With another 25-basis points rate hike from the US Federal Reserve Bank in the bag, the 11th out of the last twelve meetings, market participants becken the question, where to next for Gold?
US interest rates are elevated at 22-year highs, and it might not be over by a long shot as Fed Chair Jerome Powell left the door open to more rate hikes. Powell also mentioned in the press meeting that Fed economists are no longer forecasting a recession this year, which has seen the SP 500 shrug off the rate hike and continue to push higher.
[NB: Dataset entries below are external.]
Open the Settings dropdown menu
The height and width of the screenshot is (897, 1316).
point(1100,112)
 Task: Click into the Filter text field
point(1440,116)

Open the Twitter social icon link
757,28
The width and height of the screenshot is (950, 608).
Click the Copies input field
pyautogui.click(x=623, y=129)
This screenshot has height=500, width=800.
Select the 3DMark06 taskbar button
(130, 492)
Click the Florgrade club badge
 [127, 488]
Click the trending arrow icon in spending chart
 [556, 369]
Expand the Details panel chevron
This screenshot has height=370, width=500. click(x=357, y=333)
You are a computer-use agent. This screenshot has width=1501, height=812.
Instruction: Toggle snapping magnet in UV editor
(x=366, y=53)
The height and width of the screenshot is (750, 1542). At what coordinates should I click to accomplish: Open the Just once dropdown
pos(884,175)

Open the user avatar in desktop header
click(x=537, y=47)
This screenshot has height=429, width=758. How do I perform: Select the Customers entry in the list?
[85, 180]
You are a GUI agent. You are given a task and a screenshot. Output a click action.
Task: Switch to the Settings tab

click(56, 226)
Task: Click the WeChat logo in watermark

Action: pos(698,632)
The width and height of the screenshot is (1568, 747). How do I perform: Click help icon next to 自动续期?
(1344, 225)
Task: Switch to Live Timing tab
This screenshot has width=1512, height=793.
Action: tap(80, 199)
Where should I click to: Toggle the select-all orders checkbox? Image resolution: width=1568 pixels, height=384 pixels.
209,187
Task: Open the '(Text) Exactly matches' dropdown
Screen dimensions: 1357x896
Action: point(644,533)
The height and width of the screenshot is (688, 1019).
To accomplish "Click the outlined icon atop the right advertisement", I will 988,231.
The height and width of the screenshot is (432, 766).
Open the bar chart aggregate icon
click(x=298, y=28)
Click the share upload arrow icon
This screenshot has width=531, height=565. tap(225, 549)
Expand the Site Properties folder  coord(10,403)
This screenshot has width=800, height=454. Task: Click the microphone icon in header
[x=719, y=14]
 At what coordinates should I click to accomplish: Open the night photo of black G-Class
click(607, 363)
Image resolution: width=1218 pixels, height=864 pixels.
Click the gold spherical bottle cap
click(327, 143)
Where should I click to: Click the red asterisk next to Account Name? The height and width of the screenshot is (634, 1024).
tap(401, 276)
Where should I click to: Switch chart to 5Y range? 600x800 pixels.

Looking at the US Dollar Index (DXY)
Surprisingly the US Dollar (USD) did not welcome the rate decision as one would think, as the market is now pricing in a 78% chance that yesterday’s hike will be the last of 2023, leaving the Greenback exposed to the downside. The chart below shows that the Spot price of Gold (gold line) is also diverging from the US Dollar (blue line), which could boast well for gold traders and investors.
Gold Spot (XAUUSD)
When looking at the Gold spot price action below, we can see that the price action has broken out of the falling wedge technical pattern and has pushed higher. The price action has also pivoted at the $1951/ounce level (solid black line), supporting the price and the 50-day SMA (blue line).
The price action is currently at a significant resistance point around $1983/ ounce, and if the price moves higher from here, the psychological $2000/ ounce (green line) becomes a focal point.